**Selected passage:**
----

Saturday, January 19, 2019


EIGHT KILLED WHEN TWO SEABOARD TRAINS CRASHED HEAD-ON

ALL TRAINMEN, NO PASSENGERS HURT; TWO ENGINEERS DIE

Nos. 81 and 84, Both Through Trains, Meet at Full speed Near Norlina—Locomotives Splintered Yet Sleeping Coaches are Left on Rails
___________________________

By W. Bost

            “Norlina, Nov. 19—Nos. 81 and 84, the fast through trains of the Seaboard [Railroad], tore into each other’s crew below Granite this morning at 3:54 o’clock and both have a toll of eight lives. [Granite was the first crossing south of the VA line. It no longer exists.]
            Drawn by the Union Pacific type of the mightiest passenger engines, they charged each other a few yards this side the Virginia line, upon the high fill about half a mile beyond Granite. [Fill was material such as dirt or rocks used to level the ground for the track to cross.] Each with a weight of 216,000 pounds, pulling a string of ten cars, bore down up the grade and met where the strain was the heaviest. Railroad men estimate a million and a half pounds behind each engine when they came hurrying to the center of the fill. There is no piece of mechanism, however small, left on these beauties of iron and steel. The very numbers by which the machines are identified have been effaced.”
DEMOLITION AND DELIVERANCE.
            Amazingly, although the front of both trains was totally demolished, passenger cars remained on the track, completely intact. No passengers died or were seriously injured.      
            “Leaning low to take the grade upon one of the sharpest of curves, the engines met apparently well steamed. The very sight shows the fury of the plunge. The six-foot drivers, lying close to each other, mark the spot of earth upon which the lunge of the locomotives took place. They had a steam poundage of 200. They were keyed for a pull over the two hills. They met at the maximum of pressure down grade. The wheels alone are left of the wreck. They are but little hurt.”
            The demolition of the engines was so complete that it was impossible to see how they ended up placed as they were found. However, two men “declared that they saw the Beckham boiler rise to a height above the pine trees and fall fifty yards from the culvert over which the two trains appear to have met.
An Early Seaboard Airline Railroad Engine
Taken From Seaboard Airline Railroad History
https://railga.com/sal.html
            “Both trains, very long and heavy, must have gone furiously at each other. What prevented demolition to every day coach … no man can say. Not a passenger was actually hurt and some of them thought that the brake had merely dropped and that passengers on the Pullmans were aroused by the excitement of outsiders rather than damage to insiders.”
           
The Northbound’s Blunder.

----

**Raw data:**
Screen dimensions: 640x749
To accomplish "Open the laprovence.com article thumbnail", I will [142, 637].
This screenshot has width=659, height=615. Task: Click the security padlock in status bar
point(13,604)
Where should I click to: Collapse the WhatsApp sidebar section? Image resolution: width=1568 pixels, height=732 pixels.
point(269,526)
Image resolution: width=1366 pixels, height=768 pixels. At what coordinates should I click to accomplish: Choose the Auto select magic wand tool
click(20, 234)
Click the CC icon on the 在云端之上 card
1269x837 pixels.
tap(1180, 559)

----

**Problems:**
#1 Based on the Seaboard train crash article, say whether each statement agrees with it: (a) Each engine weighed 216,000 pounds. (b) Some passengers were killed in the crash. (c) The passenger cars were thrown off the track. For each, answer yes or no and quote the words that decide it.
#2 Write the next part of the Seaboard train crash article, starting after its last heading, "The Northbound’s Blunder."
The items come from a different source than the Seaboard train crash article.

**Response list:**
#1
(a) Yes: "Each with a weight of 216,000 pounds"
(b) No: "No passengers died or were seriously injured."
(c) No: "passenger cars remained on the track, completely intact"

#2
            Engineer Beckham, in charge of northbound train No. 84, was supposed to have pulled off the track at Granite, a short way to the south of the accident. Engineer Faison, in charge of southbound train No. 81, had the right-of way. So, instead of meeting at Granite, the two trains met on the track a half mile from Granite.
            The misunderstanding probably occurred because of a misreading of the orders, leading the northbound crew to believe they were to continue to Grandy.  “Whether he read the orders for meeting at Granite or Grandy, nobody now knows. The officials do not hesitate to say that their operator at Norlina, young Watson, gave the orders correctly and that they were read wrong by the northbound crew.
Engineers Beckham and Faison, killed in accident
News & Observer (Raleigh, NC) 20 Nov 1912
            “The body of the engineer [Mr. Beckham] was beneath the wreckage of two engine gears, the twelve big drivers and four trailers, a baggage coach and piles of timbers. The bursting of the steam pipes turned the water into the fill and flooded the place.….”
People Flock to Place.
            “The killing of only eight persons was the marvel of the people and there were a thousand there at any period of the day. Twenty-seven automobiles were seen in the road at one time, and the fields abounded in horses and buggies.
            “Two hoboes escaped. They are worth while to show the element of miracle that crept into every play. They declined to give their names, but took up collection and, walking to Norlina [Warren County], paid their way to the next point. They were riding the blinds between the first and second day coaches. They were battered against the wall, but barring dirty faces and bruised foreheads, they were none the worse for wear.
           
            “The railroad men declare that the steel cars saved the passengers. Their weight kept them on the track and their strength prevented telescoping. Crashing on a curve, one sees no explanation for their standing up. But all were left intact and taken back to the stations.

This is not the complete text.